El curso que se imparte consta de cuatro vueltas de un temario común a todas las escuelas, y actualmente estamos terminando la segunda vuelta. La primera fue para mí simplemente una toma de contacto ya que al proporcionar la oportunidad de comenzar antes que otros centros, estaba con las clases y exámenes de sexto de medicina. Me sirvió sobre todo para planificar: ser consciente de las asignaturas que llevaba mejor y, sobre todo, aquellas que iban a necesitar un estudio más exhaustivo, bien porque no las recordaba o bien porque no contaba con la base necesaria de la carrera. Ya en esta segunda vuelta comenzó el estudio de muchas (pero muchas) horas diarias, más clases semanales y simulacros de examen MIR. Los simulacros son realmente importantes y uno no se da cuenta de cuánto lo son hasta que llega el primero y se pasan nervios aún sabiendo que el resultado no influye para nada en el examen MIR real.

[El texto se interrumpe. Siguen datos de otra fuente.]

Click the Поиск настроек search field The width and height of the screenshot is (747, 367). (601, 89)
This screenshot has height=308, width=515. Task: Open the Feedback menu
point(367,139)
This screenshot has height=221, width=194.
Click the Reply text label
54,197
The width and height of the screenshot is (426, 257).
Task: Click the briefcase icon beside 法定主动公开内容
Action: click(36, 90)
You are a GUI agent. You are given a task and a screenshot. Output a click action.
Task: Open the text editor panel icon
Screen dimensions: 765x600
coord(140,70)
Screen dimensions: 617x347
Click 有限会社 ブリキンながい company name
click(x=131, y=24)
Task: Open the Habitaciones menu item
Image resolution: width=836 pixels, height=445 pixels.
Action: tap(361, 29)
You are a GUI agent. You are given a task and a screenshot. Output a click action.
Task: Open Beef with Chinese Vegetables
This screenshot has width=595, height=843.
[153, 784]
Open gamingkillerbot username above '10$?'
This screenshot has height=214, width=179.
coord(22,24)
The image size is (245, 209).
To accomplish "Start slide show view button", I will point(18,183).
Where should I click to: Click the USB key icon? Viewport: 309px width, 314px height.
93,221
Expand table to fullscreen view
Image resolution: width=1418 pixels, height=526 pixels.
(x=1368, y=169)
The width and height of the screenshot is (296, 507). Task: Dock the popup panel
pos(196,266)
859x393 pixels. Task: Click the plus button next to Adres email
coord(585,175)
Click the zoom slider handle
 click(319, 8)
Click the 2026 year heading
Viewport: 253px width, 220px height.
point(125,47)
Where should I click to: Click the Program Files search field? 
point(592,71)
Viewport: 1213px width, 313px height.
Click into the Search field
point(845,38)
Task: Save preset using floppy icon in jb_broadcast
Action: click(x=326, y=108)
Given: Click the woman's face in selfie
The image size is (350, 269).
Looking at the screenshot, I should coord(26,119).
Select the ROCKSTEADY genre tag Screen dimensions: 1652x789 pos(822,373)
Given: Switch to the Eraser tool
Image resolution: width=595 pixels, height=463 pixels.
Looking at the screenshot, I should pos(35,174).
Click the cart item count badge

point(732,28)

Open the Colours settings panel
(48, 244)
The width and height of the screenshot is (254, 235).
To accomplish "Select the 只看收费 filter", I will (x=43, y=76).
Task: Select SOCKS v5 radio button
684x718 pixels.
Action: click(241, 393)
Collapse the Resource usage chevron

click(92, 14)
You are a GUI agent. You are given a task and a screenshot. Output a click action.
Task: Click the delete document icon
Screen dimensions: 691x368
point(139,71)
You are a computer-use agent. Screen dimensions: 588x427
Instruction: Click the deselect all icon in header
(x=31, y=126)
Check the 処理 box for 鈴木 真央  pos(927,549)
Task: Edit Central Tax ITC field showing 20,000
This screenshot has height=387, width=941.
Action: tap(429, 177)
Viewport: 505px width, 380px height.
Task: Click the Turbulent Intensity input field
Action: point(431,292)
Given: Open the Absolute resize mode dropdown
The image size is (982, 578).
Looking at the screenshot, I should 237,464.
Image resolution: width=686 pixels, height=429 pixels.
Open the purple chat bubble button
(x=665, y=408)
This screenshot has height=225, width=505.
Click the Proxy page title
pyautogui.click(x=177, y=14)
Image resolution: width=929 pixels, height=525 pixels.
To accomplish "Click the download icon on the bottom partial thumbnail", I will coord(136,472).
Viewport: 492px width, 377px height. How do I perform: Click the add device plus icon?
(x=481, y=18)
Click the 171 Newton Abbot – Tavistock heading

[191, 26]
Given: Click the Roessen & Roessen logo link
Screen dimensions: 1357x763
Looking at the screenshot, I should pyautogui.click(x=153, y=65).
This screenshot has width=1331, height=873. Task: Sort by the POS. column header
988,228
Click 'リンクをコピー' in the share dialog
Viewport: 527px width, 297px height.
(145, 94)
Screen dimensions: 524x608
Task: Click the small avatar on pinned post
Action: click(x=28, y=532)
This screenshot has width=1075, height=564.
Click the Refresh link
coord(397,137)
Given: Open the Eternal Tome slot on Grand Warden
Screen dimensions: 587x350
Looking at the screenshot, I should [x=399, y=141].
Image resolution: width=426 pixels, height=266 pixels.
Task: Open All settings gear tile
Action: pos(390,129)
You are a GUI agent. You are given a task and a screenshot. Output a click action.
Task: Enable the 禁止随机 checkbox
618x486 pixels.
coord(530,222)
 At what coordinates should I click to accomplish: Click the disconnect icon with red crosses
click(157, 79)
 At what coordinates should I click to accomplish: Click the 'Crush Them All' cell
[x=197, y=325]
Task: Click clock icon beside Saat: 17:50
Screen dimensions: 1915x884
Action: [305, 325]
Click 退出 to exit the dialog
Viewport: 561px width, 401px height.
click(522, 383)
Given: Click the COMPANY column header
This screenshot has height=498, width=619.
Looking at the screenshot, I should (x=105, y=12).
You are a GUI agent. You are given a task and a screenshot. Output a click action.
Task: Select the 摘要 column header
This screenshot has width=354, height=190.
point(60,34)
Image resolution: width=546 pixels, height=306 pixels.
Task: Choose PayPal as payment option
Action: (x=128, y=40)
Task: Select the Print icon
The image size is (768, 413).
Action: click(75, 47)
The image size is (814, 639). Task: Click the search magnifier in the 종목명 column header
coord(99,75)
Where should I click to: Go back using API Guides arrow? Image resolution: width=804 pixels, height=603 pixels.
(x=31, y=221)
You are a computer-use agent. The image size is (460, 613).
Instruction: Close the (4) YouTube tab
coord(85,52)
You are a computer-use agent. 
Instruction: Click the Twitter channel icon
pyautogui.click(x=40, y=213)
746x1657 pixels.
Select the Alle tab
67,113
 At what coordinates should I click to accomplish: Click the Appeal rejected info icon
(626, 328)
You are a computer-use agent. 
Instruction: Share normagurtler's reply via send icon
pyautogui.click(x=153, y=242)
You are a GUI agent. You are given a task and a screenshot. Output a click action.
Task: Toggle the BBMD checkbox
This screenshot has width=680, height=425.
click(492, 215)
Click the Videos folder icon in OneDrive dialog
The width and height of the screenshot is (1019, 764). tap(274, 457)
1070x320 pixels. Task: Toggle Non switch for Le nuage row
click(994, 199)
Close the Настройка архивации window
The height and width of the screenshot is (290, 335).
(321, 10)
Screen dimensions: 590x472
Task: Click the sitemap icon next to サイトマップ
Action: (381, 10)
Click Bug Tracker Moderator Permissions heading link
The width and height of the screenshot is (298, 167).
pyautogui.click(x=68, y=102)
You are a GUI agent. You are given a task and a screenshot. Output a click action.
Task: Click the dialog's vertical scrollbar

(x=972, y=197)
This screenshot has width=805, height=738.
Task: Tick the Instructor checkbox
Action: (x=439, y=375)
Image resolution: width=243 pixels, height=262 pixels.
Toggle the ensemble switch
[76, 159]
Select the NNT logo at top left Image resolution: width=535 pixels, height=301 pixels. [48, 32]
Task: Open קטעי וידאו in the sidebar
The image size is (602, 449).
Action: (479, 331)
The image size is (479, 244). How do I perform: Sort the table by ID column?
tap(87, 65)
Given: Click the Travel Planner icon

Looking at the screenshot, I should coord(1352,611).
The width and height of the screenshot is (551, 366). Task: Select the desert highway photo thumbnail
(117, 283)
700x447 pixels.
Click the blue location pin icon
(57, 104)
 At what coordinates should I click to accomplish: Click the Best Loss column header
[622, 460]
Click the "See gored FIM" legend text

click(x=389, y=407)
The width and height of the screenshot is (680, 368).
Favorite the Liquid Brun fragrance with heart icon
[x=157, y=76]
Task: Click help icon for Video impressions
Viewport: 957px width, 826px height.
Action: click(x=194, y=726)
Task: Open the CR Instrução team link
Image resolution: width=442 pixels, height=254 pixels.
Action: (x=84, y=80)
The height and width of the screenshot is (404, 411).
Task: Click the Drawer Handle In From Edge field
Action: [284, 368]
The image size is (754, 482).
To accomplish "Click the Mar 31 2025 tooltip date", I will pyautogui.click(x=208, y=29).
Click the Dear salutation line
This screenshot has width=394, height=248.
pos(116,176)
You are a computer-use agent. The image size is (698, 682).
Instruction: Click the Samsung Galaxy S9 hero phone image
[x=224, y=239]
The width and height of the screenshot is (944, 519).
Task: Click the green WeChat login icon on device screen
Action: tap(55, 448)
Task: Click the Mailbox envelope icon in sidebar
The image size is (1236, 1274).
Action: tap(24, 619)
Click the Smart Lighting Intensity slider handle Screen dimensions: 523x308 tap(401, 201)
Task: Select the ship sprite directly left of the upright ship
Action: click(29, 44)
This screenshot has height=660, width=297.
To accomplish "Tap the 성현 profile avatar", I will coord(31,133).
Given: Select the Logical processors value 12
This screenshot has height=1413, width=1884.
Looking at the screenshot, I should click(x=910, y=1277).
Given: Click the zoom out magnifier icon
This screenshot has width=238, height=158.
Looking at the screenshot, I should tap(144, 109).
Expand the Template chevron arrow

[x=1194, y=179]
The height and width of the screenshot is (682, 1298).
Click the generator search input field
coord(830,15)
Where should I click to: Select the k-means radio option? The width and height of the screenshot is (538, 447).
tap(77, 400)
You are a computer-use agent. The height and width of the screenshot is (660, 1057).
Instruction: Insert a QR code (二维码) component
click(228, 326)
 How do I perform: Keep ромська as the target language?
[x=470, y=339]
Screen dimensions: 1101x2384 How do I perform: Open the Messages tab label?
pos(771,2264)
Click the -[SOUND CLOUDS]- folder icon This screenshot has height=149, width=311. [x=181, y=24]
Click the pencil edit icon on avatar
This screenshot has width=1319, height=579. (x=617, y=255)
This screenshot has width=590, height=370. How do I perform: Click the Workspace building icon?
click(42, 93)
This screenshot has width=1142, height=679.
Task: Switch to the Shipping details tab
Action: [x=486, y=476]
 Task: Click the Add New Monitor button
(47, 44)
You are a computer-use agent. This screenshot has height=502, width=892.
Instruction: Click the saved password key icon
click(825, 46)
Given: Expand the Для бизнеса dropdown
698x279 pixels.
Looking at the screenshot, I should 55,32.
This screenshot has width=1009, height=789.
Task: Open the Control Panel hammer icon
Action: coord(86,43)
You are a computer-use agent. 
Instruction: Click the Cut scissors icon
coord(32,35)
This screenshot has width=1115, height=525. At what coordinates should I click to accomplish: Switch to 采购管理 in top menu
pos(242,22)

Como consejo a todas aquellas personas que estén intentando decidirse por un centro u otro para preparar el MIR, me gustaría plantearles que llevan toda la carrera estudiando aquí y les ha ido bien. El MIR es el momento más decisivo para la formación de los especialistas en la medicina, ya que si no se obtiene el número necesario no se podrá optar a esa especialidad. Creo que este momento no es el más idóneo para hacer un cambio de domicilio, de ciudad y dejar de lado a la familia y amigos que nos han apoyado tanto durante la carrera. Yo me alegro de no haberlo hecho porque, hasta el momento, los resultados de mis simulacros son alentadores.
Espero que mi experiencia haya servido de ayuda a todos aquellos que estén preocupados por la preparación del examen MIR y no se olviden de que lo más importante, al fin y al cabo, son las horas de estudio.